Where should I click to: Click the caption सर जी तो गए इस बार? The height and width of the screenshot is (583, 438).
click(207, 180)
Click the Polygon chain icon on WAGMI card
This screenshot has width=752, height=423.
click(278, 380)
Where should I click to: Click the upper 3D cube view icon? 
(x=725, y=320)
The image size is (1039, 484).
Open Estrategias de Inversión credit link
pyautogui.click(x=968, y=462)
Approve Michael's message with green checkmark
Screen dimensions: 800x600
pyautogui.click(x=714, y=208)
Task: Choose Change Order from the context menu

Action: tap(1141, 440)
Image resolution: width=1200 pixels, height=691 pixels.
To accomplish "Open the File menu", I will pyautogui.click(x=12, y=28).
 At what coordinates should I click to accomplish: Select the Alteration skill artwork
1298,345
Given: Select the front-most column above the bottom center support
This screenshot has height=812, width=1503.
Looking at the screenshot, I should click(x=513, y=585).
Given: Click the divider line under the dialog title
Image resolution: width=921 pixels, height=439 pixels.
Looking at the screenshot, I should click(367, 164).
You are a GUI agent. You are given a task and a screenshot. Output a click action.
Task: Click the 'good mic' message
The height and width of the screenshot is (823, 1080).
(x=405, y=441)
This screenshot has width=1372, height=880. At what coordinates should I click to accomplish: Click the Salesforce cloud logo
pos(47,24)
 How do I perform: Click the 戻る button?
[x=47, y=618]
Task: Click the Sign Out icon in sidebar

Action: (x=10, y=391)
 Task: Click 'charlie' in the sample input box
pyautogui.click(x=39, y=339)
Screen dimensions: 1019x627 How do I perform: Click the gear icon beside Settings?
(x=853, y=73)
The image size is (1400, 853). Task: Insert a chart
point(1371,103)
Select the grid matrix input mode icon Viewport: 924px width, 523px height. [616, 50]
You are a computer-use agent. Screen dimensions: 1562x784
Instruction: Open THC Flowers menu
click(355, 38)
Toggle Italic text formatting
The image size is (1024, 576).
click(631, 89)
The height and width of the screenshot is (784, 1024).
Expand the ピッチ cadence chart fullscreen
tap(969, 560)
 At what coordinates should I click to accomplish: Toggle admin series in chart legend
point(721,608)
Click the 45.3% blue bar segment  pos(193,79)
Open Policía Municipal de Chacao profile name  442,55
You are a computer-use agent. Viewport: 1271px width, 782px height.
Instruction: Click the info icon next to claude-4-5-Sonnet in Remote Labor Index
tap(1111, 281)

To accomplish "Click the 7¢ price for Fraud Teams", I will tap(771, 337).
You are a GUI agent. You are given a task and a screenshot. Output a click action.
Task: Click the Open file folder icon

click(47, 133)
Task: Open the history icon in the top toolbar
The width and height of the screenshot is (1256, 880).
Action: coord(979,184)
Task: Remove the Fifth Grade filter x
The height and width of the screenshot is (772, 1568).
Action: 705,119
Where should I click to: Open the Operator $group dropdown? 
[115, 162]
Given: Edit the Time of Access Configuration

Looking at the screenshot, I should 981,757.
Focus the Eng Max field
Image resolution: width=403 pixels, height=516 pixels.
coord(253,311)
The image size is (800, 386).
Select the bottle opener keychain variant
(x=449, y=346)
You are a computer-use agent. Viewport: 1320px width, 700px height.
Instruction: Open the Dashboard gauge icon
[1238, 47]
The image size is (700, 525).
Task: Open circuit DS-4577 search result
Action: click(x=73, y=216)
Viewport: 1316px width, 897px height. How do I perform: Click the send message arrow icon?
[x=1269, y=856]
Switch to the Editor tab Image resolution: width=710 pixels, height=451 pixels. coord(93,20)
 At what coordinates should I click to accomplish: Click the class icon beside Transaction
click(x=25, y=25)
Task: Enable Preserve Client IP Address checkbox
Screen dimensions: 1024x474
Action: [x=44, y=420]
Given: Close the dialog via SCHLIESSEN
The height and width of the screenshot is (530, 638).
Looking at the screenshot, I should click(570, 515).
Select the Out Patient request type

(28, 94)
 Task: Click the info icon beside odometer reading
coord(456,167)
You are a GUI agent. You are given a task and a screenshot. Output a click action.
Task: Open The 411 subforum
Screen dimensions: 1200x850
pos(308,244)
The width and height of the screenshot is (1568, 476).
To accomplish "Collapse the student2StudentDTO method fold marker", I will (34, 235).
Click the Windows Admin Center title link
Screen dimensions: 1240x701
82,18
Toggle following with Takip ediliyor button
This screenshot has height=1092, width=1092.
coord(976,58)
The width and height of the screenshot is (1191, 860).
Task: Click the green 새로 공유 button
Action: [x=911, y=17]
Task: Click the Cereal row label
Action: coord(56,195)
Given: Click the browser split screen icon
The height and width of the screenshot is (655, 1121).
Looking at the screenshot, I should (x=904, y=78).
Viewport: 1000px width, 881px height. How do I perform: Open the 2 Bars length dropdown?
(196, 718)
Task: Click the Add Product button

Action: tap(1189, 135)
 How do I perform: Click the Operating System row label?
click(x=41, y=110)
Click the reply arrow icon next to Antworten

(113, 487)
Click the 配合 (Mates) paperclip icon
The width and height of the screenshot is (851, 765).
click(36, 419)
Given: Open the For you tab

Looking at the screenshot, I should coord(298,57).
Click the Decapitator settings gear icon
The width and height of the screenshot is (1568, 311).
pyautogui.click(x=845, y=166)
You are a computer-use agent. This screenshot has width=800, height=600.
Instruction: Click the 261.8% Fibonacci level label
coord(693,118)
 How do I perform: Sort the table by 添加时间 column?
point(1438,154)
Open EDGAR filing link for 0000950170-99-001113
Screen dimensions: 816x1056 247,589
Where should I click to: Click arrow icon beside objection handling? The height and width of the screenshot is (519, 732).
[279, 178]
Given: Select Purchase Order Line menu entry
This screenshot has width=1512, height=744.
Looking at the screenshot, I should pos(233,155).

Work to be completed:
The full data must appear again, retyped in every detail.

Finished exercise:
Where should I click to: Click the caption सर जी तो गए इस बार? The height and width of the screenshot is (583, 438).
click(207, 180)
Click the Polygon chain icon on WAGMI card
This screenshot has width=752, height=423.
click(278, 380)
Where should I click to: Click the upper 3D cube view icon? 
(x=725, y=320)
The image size is (1039, 484).
Open Estrategias de Inversión credit link
pyautogui.click(x=968, y=462)
Approve Michael's message with green checkmark
Screen dimensions: 800x600
pyautogui.click(x=714, y=208)
Task: Choose Change Order from the context menu

Action: tap(1141, 440)
Image resolution: width=1200 pixels, height=691 pixels.
To accomplish "Open the File menu", I will pyautogui.click(x=12, y=28).
 At what coordinates should I click to accomplish: Select the Alteration skill artwork
1298,345
Given: Select the front-most column above the bottom center support
This screenshot has height=812, width=1503.
Looking at the screenshot, I should click(x=513, y=585).
Given: Click the divider line under the dialog title
Image resolution: width=921 pixels, height=439 pixels.
Looking at the screenshot, I should click(367, 164).
You are a GUI agent. You are given a task and a screenshot. Output a click action.
Task: Click the 'good mic' message
The height and width of the screenshot is (823, 1080).
(x=405, y=441)
This screenshot has width=1372, height=880. At what coordinates should I click to accomplish: Click the Salesforce cloud logo
pos(47,24)
 How do I perform: Click the 戻る button?
[x=47, y=618]
Task: Click the Sign Out icon in sidebar

Action: (x=10, y=391)
 Task: Click 'charlie' in the sample input box
pyautogui.click(x=39, y=339)
Screen dimensions: 1019x627 How do I perform: Click the gear icon beside Settings?
(x=853, y=73)
The image size is (1400, 853). Task: Insert a chart
point(1371,103)
Select the grid matrix input mode icon Viewport: 924px width, 523px height. [616, 50]
You are a computer-use agent. Screen dimensions: 1562x784
Instruction: Open THC Flowers menu
click(355, 38)
Toggle Italic text formatting
The image size is (1024, 576).
click(631, 89)
The height and width of the screenshot is (784, 1024).
Expand the ピッチ cadence chart fullscreen
tap(969, 560)
 At what coordinates should I click to accomplish: Toggle admin series in chart legend
point(721,608)
Click the 45.3% blue bar segment  pos(193,79)
Open Policía Municipal de Chacao profile name  442,55
You are a computer-use agent. Viewport: 1271px width, 782px height.
Instruction: Click the info icon next to claude-4-5-Sonnet in Remote Labor Index
tap(1111, 281)

To accomplish "Click the 7¢ price for Fraud Teams", I will tap(771, 337).
You are a GUI agent. You are given a task and a screenshot. Output a click action.
Task: Click the Open file folder icon

click(47, 133)
Task: Open the history icon in the top toolbar
The width and height of the screenshot is (1256, 880).
Action: coord(979,184)
Task: Remove the Fifth Grade filter x
The height and width of the screenshot is (772, 1568).
Action: 705,119
Where should I click to: Open the Operator $group dropdown? 
[115, 162]
Given: Edit the Time of Access Configuration

Looking at the screenshot, I should 981,757.
Focus the Eng Max field
Image resolution: width=403 pixels, height=516 pixels.
coord(253,311)
The image size is (800, 386).
Select the bottle opener keychain variant
(x=449, y=346)
You are a computer-use agent. Viewport: 1320px width, 700px height.
Instruction: Open the Dashboard gauge icon
[1238, 47]
The image size is (700, 525).
Task: Open circuit DS-4577 search result
Action: click(x=73, y=216)
Viewport: 1316px width, 897px height. How do I perform: Click the send message arrow icon?
[x=1269, y=856]
Switch to the Editor tab Image resolution: width=710 pixels, height=451 pixels. coord(93,20)
 At what coordinates should I click to accomplish: Click the class icon beside Transaction
click(x=25, y=25)
Task: Enable Preserve Client IP Address checkbox
Screen dimensions: 1024x474
Action: [x=44, y=420]
Given: Close the dialog via SCHLIESSEN
The height and width of the screenshot is (530, 638).
Looking at the screenshot, I should click(570, 515).
Select the Out Patient request type

(28, 94)
 Task: Click the info icon beside odometer reading
coord(456,167)
You are a GUI agent. You are given a task and a screenshot. Output a click action.
Task: Open The 411 subforum
Screen dimensions: 1200x850
pos(308,244)
The width and height of the screenshot is (1568, 476).
To accomplish "Collapse the student2StudentDTO method fold marker", I will (34, 235).
Click the Windows Admin Center title link
Screen dimensions: 1240x701
82,18
Toggle following with Takip ediliyor button
This screenshot has height=1092, width=1092.
coord(976,58)
The width and height of the screenshot is (1191, 860).
Task: Click the green 새로 공유 button
Action: [x=911, y=17]
Task: Click the Cereal row label
Action: coord(56,195)
Given: Click the browser split screen icon
The height and width of the screenshot is (655, 1121).
Looking at the screenshot, I should (x=904, y=78).
Viewport: 1000px width, 881px height. How do I perform: Open the 2 Bars length dropdown?
(196, 718)
Task: Click the Add Product button

Action: tap(1189, 135)
 How do I perform: Click the Operating System row label?
click(x=41, y=110)
Click the reply arrow icon next to Antworten

(113, 487)
Click the 配合 (Mates) paperclip icon
The width and height of the screenshot is (851, 765).
click(36, 419)
Given: Open the For you tab

Looking at the screenshot, I should coord(298,57).
Click the Decapitator settings gear icon
The width and height of the screenshot is (1568, 311).
pyautogui.click(x=845, y=166)
You are a computer-use agent. This screenshot has width=800, height=600.
Instruction: Click the 261.8% Fibonacci level label
coord(693,118)
 How do I perform: Sort the table by 添加时间 column?
point(1438,154)
Open EDGAR filing link for 0000950170-99-001113
Screen dimensions: 816x1056 247,589
Where should I click to: Click arrow icon beside objection handling? The height and width of the screenshot is (519, 732).
[279, 178]
Given: Select Purchase Order Line menu entry
This screenshot has width=1512, height=744.
Looking at the screenshot, I should pos(233,155).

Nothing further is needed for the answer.